The product effectively negates each of the three threats directly. Specialized metal fabrics inside the seal distort radio frequencies that PEDs emit, thwarting potential hackers. Also, when closed, the boxes produce white noise, overriding the PED’s microphones and compromising any hidden recording devices. Finally, the PED’s camera is rendered ineffective because of the dark compartment it resides in.
The invention now comes in three models with varying sizes and storage capacity. The five-inch wide Sentinel model holds a single cell phone, while the larger 22-inch models, the Guardian and the Guardian G2, can hold 10 and 20 cell phones respectively.
With his products, Bouza exhibits a dedicated hands-on approach. All of the containers are built at his home, and whenever a problem arises, Bouza said he is quick to travel straight to the source.
“We’ve very serious. If our customers have a problem, I get in my car and drive up to Washington DC,” said Bouza, who estimates he makes at least one trip a month to the area.
Along the way, Bouza has also had to deal with copycats and competitors with questionable designing similarities with his product. To combat this, Bouza said he has worked tirelessly with nationally recognized third-party companies Signalscape and MET Laboratories to run tests on the product’s effectiveness. With papers of data supporting his products claims, Bouza reiterated his confidence.
“This can’t fail,” he said. “If our box fails, huge secrets get listened to. We passed every test.”

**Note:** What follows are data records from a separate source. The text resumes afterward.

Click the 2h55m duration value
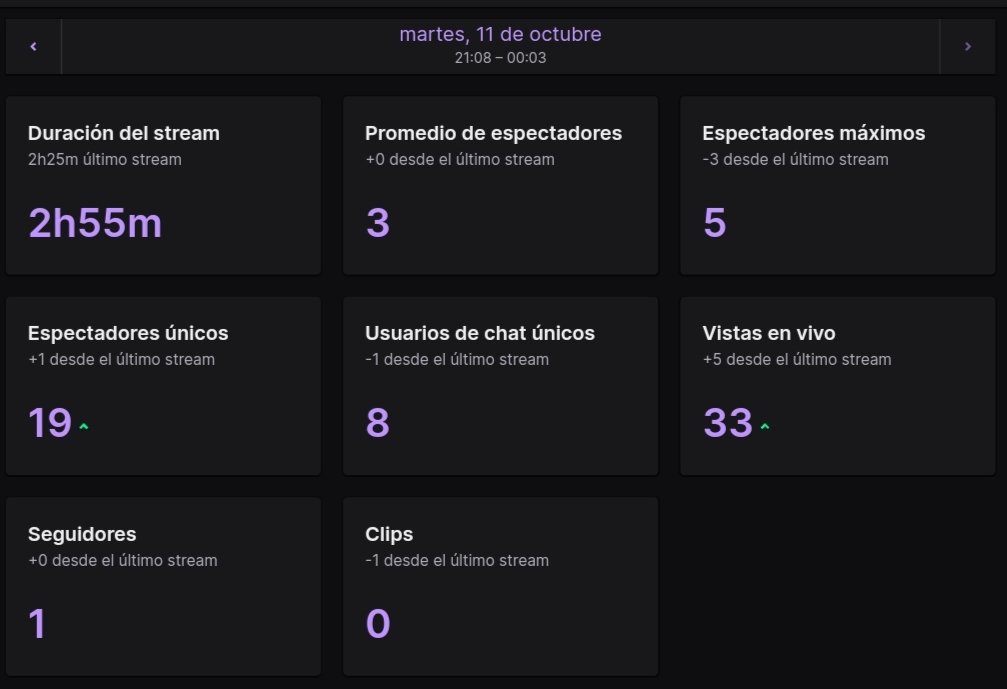This screenshot has width=1007, height=689. (x=95, y=223)
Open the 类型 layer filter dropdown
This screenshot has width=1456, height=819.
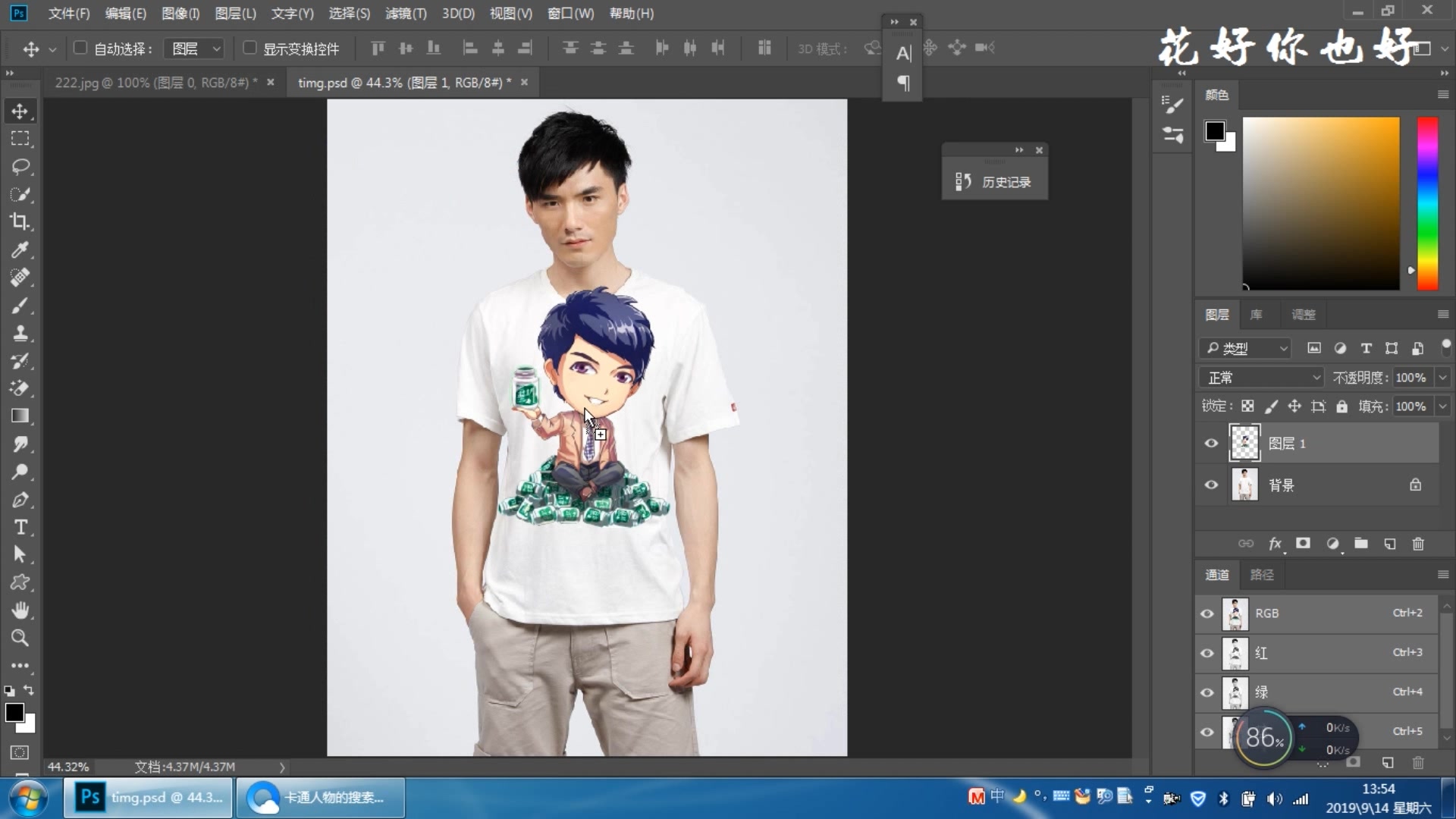tap(1247, 348)
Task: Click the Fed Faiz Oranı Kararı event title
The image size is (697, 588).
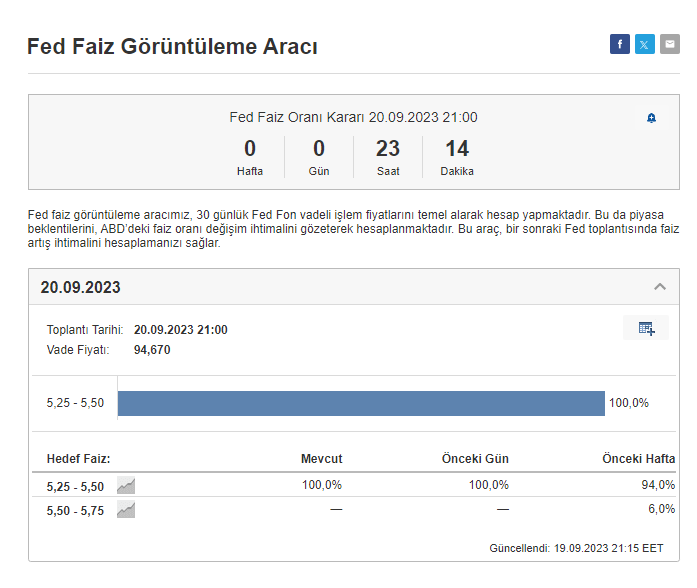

Bouza’s work on the anti-eavesdropping device is not the first time he has dabbled in the field of national security. After founding his own mechanical engineering business, North Pointe Associates Incorporated, in 1985, he worked as a consultant with Vector on developing easily assembled tents layered with metallic fabrics to give officials a place for secure communications at any location. Recently, Vector signed their first contract with the Department of Energy for the product, and expects to start making deliveries by the end of the month.
“We are where we are as a result of a lot of hard work over the past six years, and as a result, we now have a lot of cool products to sell,” Bouza said.
Bouza is also hoping to receive a process patent in the near future to join his concept patent for his anti-eavesdropping device. Until then, Bouza has resumed his work on both his tents and boxes, continuously tinkering and improving the designs in the upstairs workshop of his house.
“It’s a lot of high tech stuff, you don’t find this stuff in Wal-Mart, he said. “It’s a need and it performs something that is very important to our country. All of this has happened in the little town of Bumpass, isn’t that cool?”